Burt Reynolds on Cloud 9: "A hell of a good time!"


Superstar BURT REYNOLDS talks about Cloud 9, the movie written and produced by Brett Hudson, Burt Kearns & Albert S. Ruddy, released on DVD by Twentieth Century Fox Home Entertainment on January 3:

“I suppose it’s flattering if they wrote this character for me. But I think what they maybe had more in mind, is the fact that if I’m good at anything, I think it’s playing a guy who can kind of wink at the audience. Not literally break the fourth wall-- although I have done that-- but who’s having just a hell of a good time. And therefore the audience has a good time. And in reading the script I thought, I think I can have a hell of a good time. There's a lot of fun in this. And the people around me seem to be having a good time.

“It’s an interesting concept. I mean volleyball is one of the fastest growing sports. Beach volleyball is really hot. But my character thinks it needs a little more ‘exotic-ness’ to it. So he has the idea of strippers. I don’t know if anybody’s ever hung on one of those poles with one leg, but it does take an enormous amount of leg strength and a certain athletic ability. So the idea is, if you can take that athletic ability and put it on a beach volleyball game, that possibly might get more male attention. And he’s right. It does get attention.

“And what happens is that the girls, along with getting attention, start getting a little dignity. That happens when you get a little pride about what you’re doing.
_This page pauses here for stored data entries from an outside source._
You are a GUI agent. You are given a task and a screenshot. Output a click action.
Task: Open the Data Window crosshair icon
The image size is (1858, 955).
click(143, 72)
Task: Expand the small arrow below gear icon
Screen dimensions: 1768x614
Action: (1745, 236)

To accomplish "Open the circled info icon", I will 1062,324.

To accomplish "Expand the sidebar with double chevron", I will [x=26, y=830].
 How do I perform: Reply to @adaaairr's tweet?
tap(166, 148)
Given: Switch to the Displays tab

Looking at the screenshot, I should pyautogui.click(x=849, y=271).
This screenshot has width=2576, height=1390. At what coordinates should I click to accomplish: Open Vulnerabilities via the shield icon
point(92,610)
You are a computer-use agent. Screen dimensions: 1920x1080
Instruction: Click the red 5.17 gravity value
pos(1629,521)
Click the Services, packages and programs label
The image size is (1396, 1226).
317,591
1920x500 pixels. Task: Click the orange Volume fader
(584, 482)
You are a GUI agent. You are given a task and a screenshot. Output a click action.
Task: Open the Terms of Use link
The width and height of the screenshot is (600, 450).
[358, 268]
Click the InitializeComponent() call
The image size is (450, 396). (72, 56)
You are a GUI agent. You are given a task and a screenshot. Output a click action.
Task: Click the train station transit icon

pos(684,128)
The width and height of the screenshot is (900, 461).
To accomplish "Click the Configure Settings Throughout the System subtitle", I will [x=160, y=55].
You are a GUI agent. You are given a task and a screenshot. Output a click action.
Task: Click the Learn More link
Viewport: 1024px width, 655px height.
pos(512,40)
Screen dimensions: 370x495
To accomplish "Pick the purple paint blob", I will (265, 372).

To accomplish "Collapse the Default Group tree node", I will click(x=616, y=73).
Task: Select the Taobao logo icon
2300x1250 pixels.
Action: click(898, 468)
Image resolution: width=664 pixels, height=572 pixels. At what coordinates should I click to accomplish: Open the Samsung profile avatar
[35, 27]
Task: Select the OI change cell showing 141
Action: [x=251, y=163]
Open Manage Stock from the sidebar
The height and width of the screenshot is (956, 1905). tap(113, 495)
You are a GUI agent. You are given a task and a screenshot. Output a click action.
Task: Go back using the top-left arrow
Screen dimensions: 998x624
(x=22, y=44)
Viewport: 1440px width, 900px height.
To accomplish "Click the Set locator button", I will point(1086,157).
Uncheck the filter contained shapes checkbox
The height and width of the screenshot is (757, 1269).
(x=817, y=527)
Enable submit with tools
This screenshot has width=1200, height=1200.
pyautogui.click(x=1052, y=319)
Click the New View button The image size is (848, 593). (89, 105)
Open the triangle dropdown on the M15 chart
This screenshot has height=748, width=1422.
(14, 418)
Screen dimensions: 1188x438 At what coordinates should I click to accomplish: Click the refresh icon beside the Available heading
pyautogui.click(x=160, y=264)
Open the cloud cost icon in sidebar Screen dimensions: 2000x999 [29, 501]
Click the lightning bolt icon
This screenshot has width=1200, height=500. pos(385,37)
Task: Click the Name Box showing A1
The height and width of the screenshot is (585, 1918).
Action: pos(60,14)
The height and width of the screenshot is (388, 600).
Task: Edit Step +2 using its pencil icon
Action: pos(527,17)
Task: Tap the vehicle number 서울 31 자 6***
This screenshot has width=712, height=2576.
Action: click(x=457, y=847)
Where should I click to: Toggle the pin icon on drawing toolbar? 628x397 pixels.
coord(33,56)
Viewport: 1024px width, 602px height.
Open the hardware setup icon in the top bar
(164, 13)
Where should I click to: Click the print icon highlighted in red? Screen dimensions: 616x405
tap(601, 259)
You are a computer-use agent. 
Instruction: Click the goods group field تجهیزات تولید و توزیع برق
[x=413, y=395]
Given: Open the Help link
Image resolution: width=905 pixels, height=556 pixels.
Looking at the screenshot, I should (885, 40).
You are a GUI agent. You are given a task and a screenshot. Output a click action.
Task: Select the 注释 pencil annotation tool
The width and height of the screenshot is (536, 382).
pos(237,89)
Not that they don’t have pride that they’re very good strippers, but there isn’t a great pat on the back: ‘Oh, you’re the number one stripper last week and congratulations! Your mother’s very proud of you.’ And if you go whip somebody’s can at beach volleyball and get a chance to maybe play the best in the world. Maybe not beat them but to play them. That’s what happens to them.

“It’s very similar to a picture I did for Al Ruddy where I was a guy who sold out, totally sold out as a football player and was taught to have pride and dignity and love for the game by a bunch of convicts. So in a way, strippers teach my character, Billy Cole, about dignity.”